The Tennessee Coalition for Open Government alleged on Monday that members of the Hamilton County government destroyed public records to keep them away from members of the media.
In a new column, the TCOG specifically cited Hamilton County Attorney Rheubin Taylor.
Taylor, the TCOG went on to say, refused to allow inspection of its responses to public records requests without the Chattanooga Times Free Press paying a more than $700 fee. Taylor’s office later got permission to destroy the requested records, even as the newspaper continued to press to see them, said TCOG Executive Director Deborah Fisher.
Taylor did not respond to The Tennessee Star’s repeated requests for comment Monday. No one at County Mayor Jim Coppinger’s office responded to our requests either.
Only one of the nine county commissioners, Sabrena Smedley, responded to our request to speak Monday.
Smedley said she and her colleagues on the commission never granted permission to Taylor to destroy those records.
“It’s my understanding there is a public records commission, and they are the ones that voted on this issue, but I don’t know what all happened. I was told the actual records were not destroyed, just copies they had made to give the media,” Smedley said.
“If there had been actual records destroyed then I would be extremely concerned, but I need to know that that is actually what happened because I am hearing conflicting stories. I just really want to know whether the records were destroyed. Yes or no?”
Smedley said she plans to talk to Taylor about this matter before the next scheduled county commission meeting.
Fisher, speaking for the TCOG, said a Times Free Press reporter wanted to “inspect all public records requests and responses to those requests for the previous 12 months from the Hamilton County Attorney’s Office.”

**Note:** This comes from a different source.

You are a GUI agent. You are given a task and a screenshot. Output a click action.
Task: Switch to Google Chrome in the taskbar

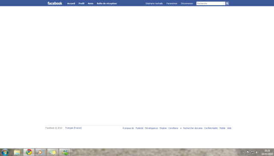pos(29,152)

“Though the newspaper was only requesting to see the public records requests and written responses for the parts of county government handled by the county attorney’s office, the county attorney’s office said the newspaper would have to pay $717 in advance to compile and print the records to make them available for inspection,” Fisher wrote.

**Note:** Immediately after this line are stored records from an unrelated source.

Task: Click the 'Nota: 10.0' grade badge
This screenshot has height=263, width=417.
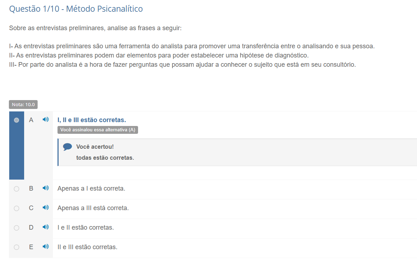Action: pos(23,104)
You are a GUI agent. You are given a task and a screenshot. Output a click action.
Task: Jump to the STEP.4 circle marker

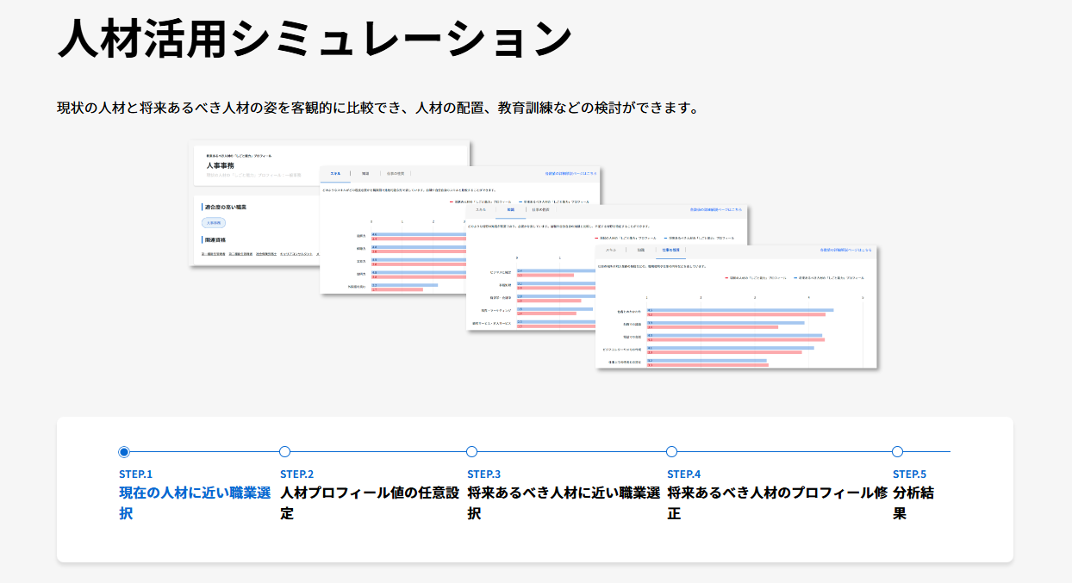click(x=672, y=452)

“The newspaper balked. It only asked to inspect records, not get copies. And under the law, no charges could be levied for inspection. The newspaper had advisory opinions from the state Office of Open Records Counsel to back it up. The county attorney’s office was unswayed by the newspaper’s protestations.”
Last October, Fisher went on to say, members of the Hamilton County Public Records Commission went along with a resolution that sought permission to destroy public records’ requests and responses after 30 days.
“A few months pass, and newspaper executives began to get involved in the stymied request, including meeting with county officials to press their case. They were unaware then that the county attorney’s office had gotten permission to destroy the very records they had been requesting,” Fisher wrote.
“On Jan. 21, Beltramo responded and shared for the first time that, actually, the requests and written responses to the requests had been destroyed.”